EXERCISE REQUIREMENTS -> Leave the pictures out, and repeat exactly every line from the one with "Insert a text box" through the end of the data below.

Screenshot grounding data

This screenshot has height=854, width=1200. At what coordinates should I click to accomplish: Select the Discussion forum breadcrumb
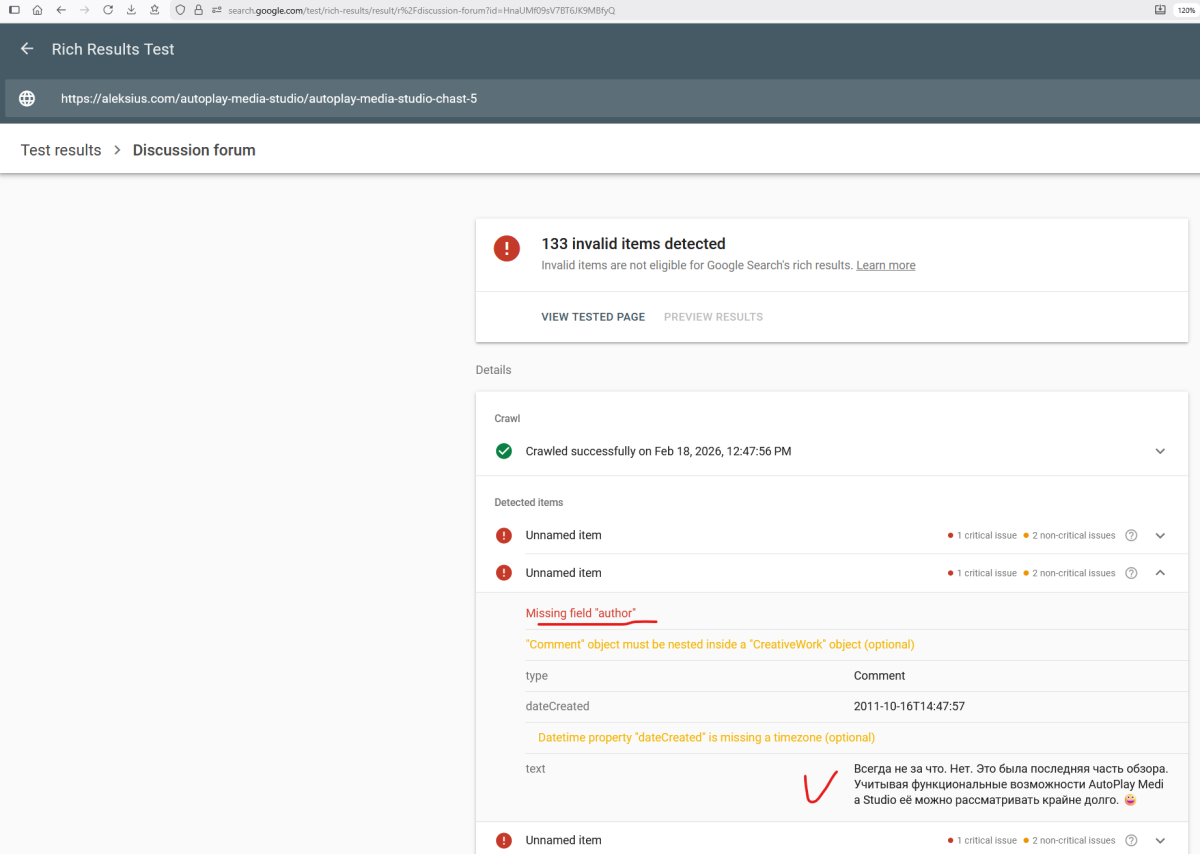point(194,150)
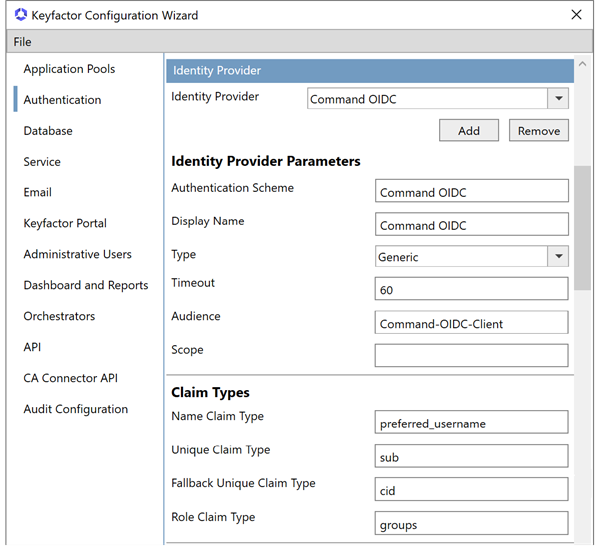Focus the Role Claim Type field
The image size is (600, 551).
tap(471, 524)
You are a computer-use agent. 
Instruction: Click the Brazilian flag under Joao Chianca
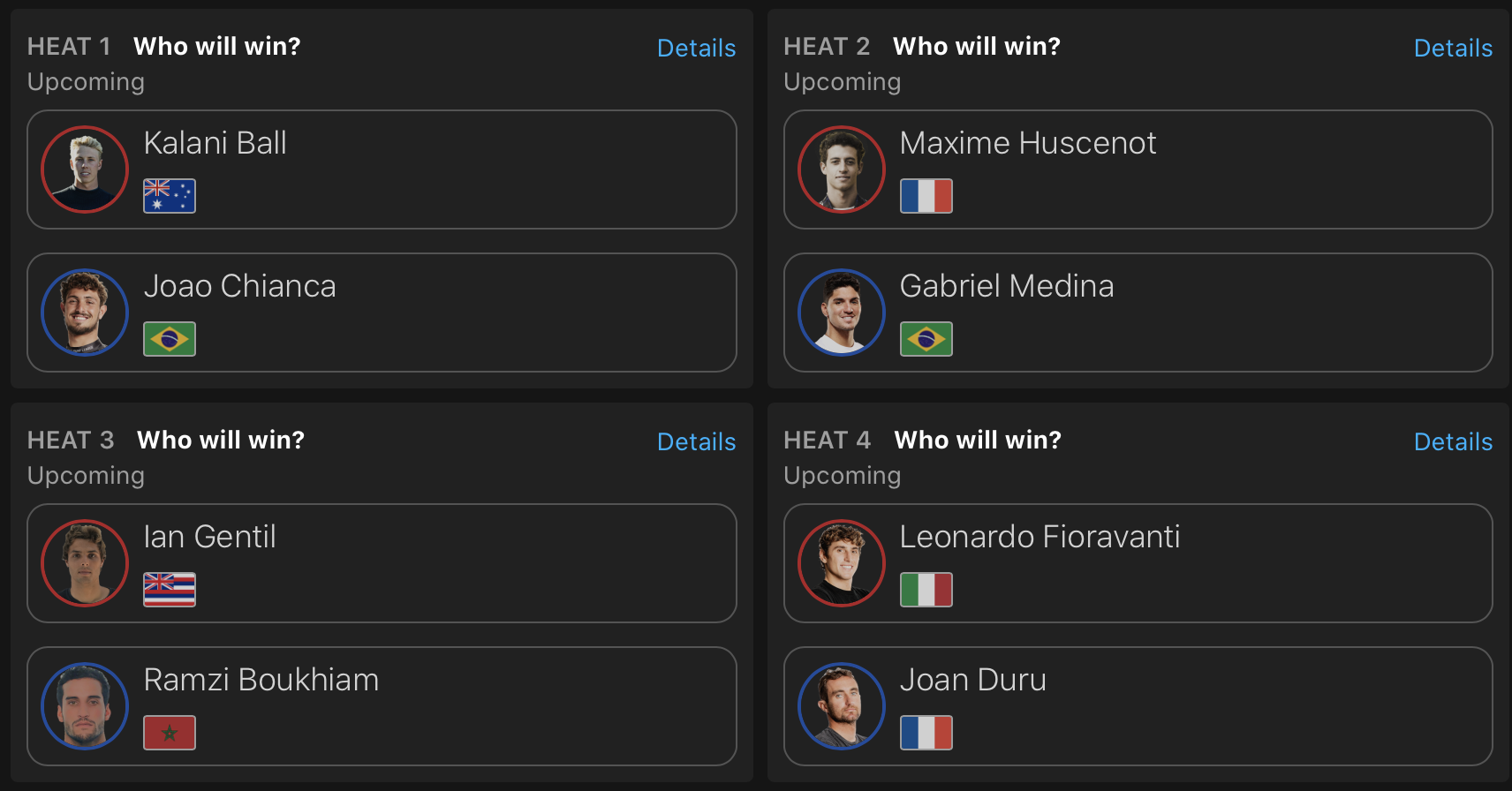point(170,339)

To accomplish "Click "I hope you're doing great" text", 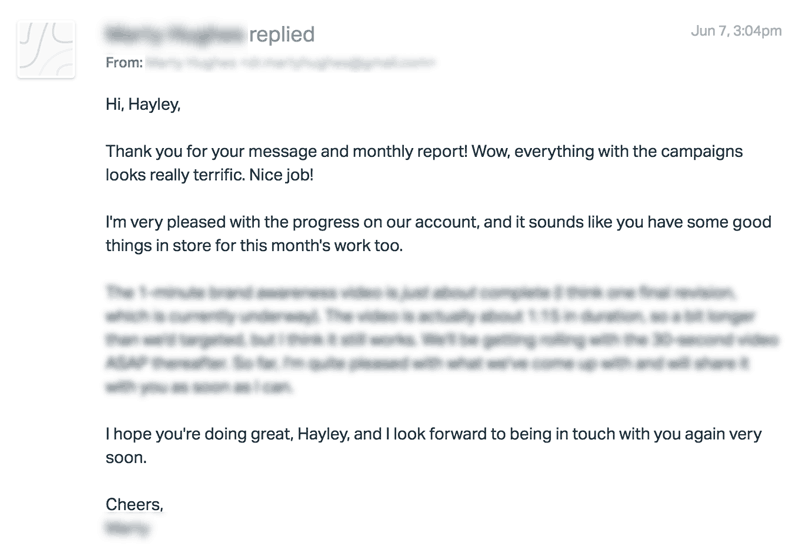I will tap(199, 434).
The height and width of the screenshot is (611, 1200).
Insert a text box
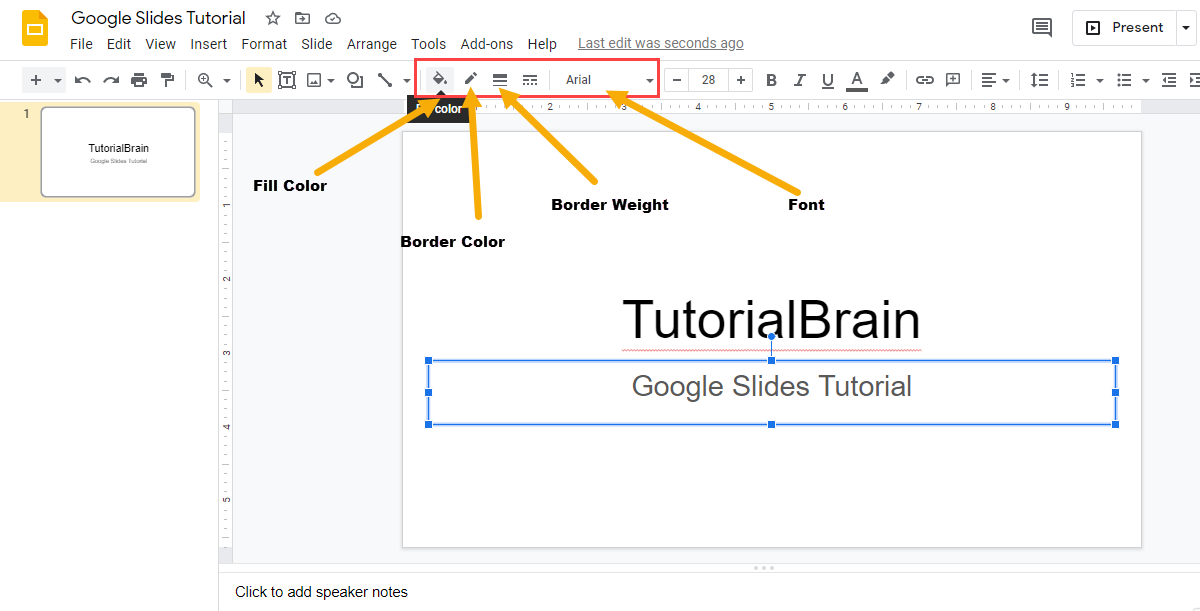tap(287, 79)
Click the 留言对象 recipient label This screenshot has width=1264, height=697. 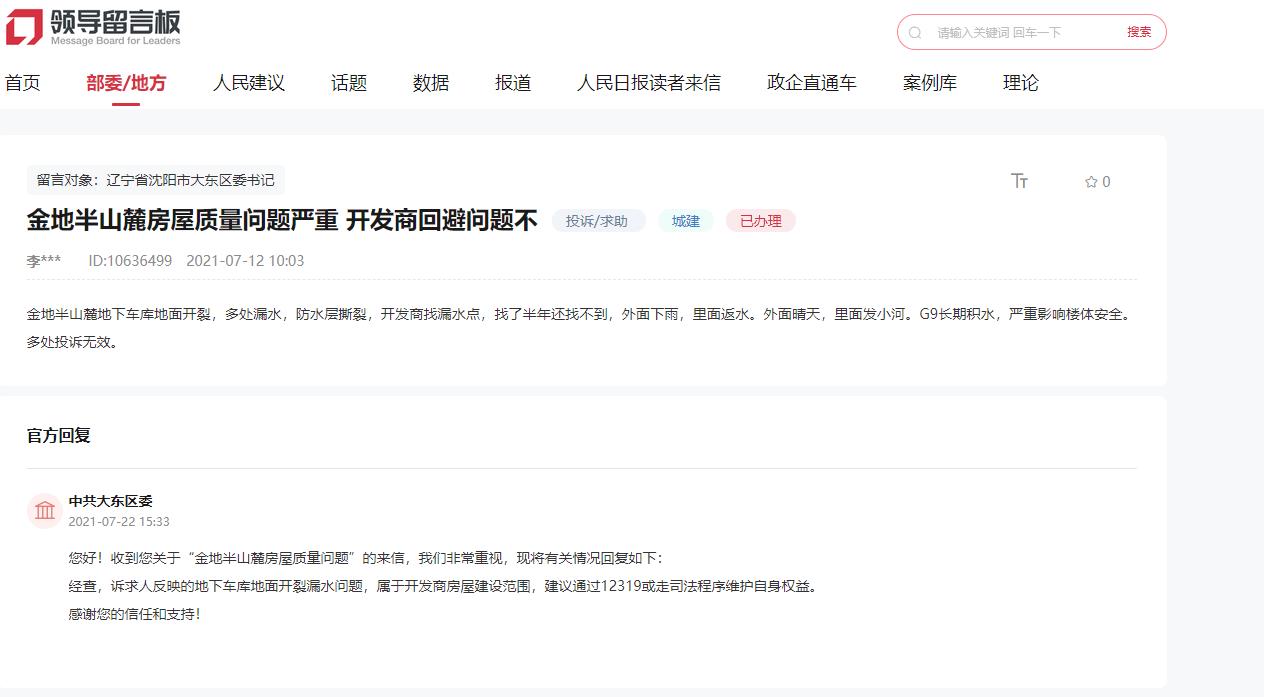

ANSWER TO THE EXERCISE ->
Insert a text box
tap(287, 79)
Click the 留言对象 recipient label This screenshot has width=1264, height=697. 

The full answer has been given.